(Records from a dataset)
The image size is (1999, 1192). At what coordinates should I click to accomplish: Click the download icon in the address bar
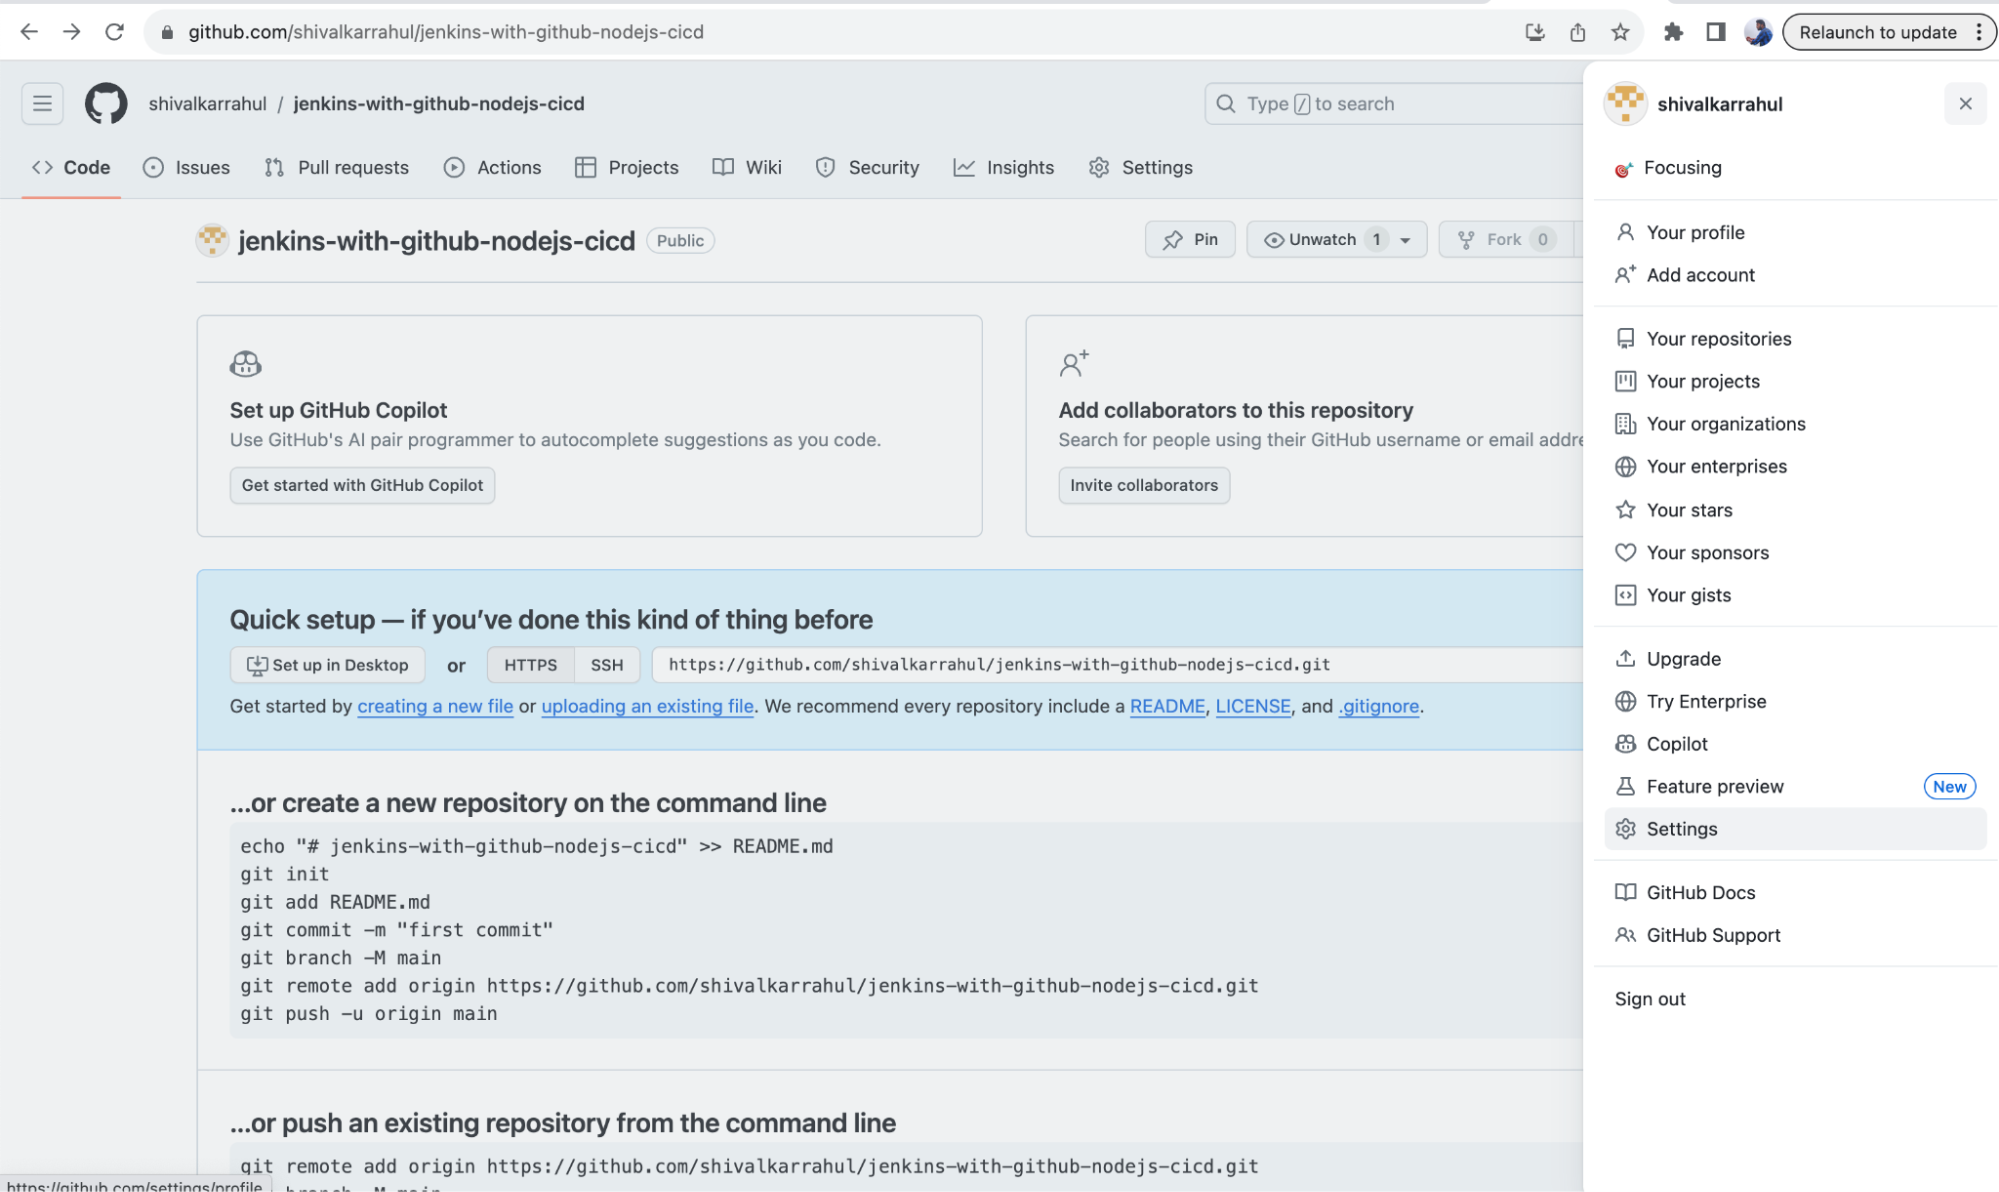tap(1535, 31)
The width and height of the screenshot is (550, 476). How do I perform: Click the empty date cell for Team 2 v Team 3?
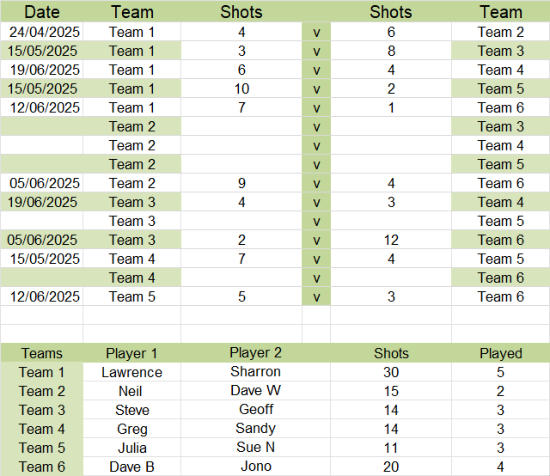tap(42, 127)

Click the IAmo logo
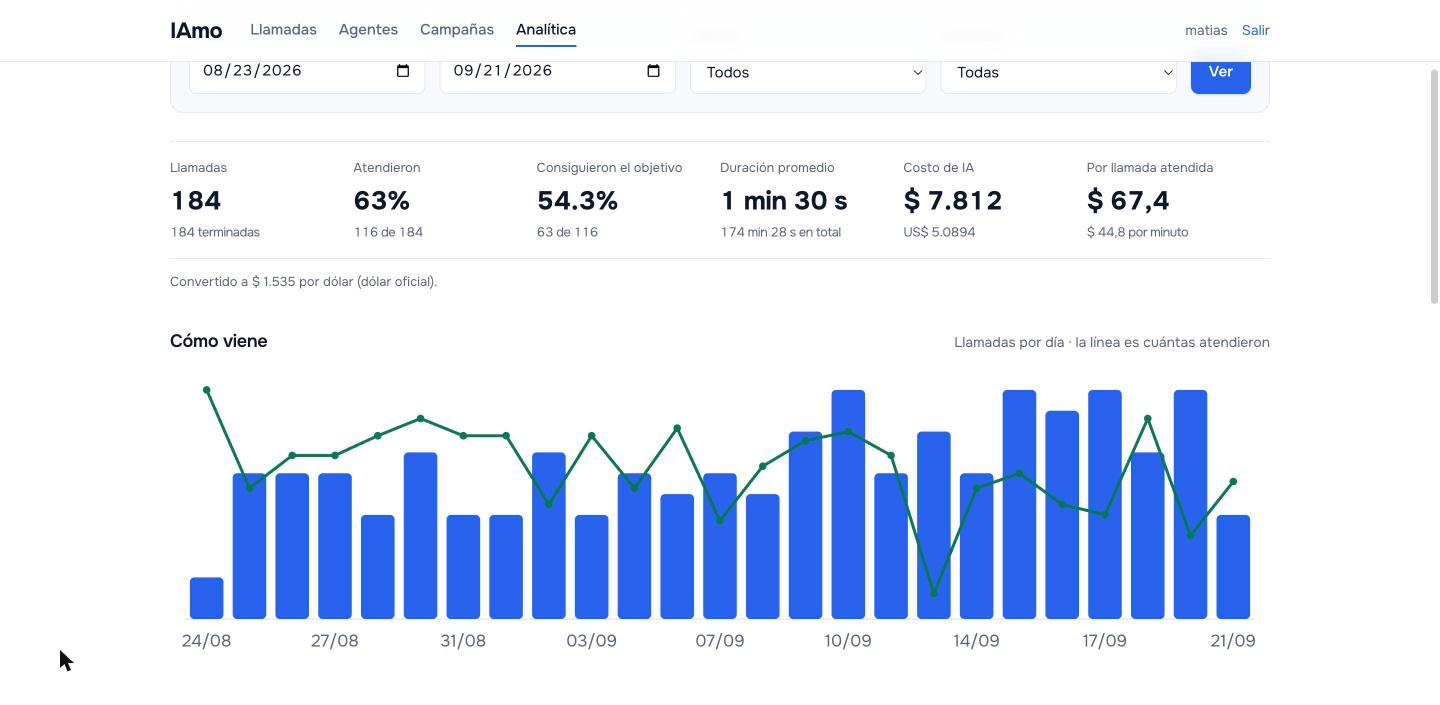click(196, 30)
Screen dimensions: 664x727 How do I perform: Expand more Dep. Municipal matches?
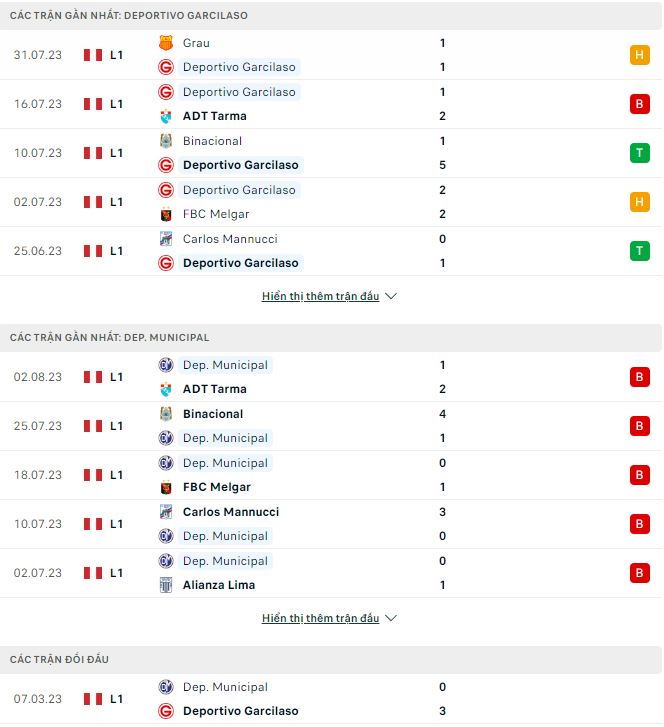(x=320, y=619)
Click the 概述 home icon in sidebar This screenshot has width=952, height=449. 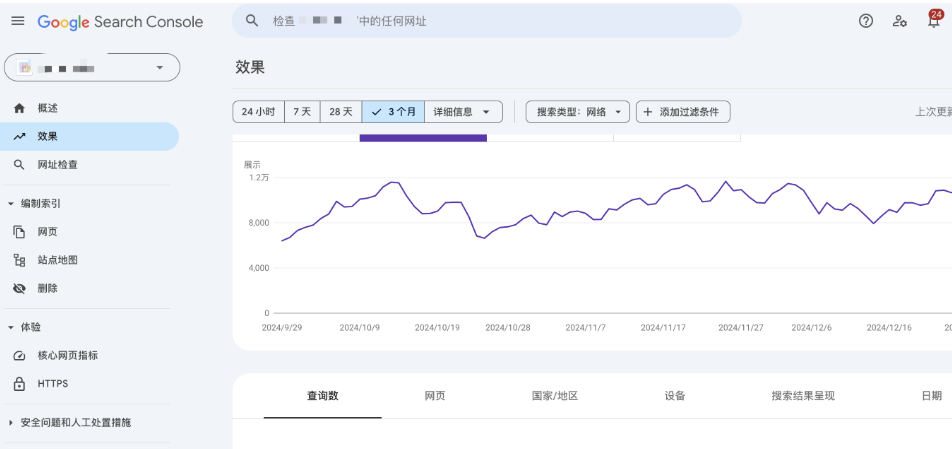coord(19,108)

» **REQUIRED WORK**
From the records above, keep only the lines that contain the word "perform" and copy them out. Case counts, so a match must have the same capitalization.

» **FINAL ANSWER**
The width and height of the screenshot is (550, 476). How do I perform: Click the empty date cell for Team 2 v Team 3?
Screen dimensions: 664x727 How do I perform: Expand more Dep. Municipal matches?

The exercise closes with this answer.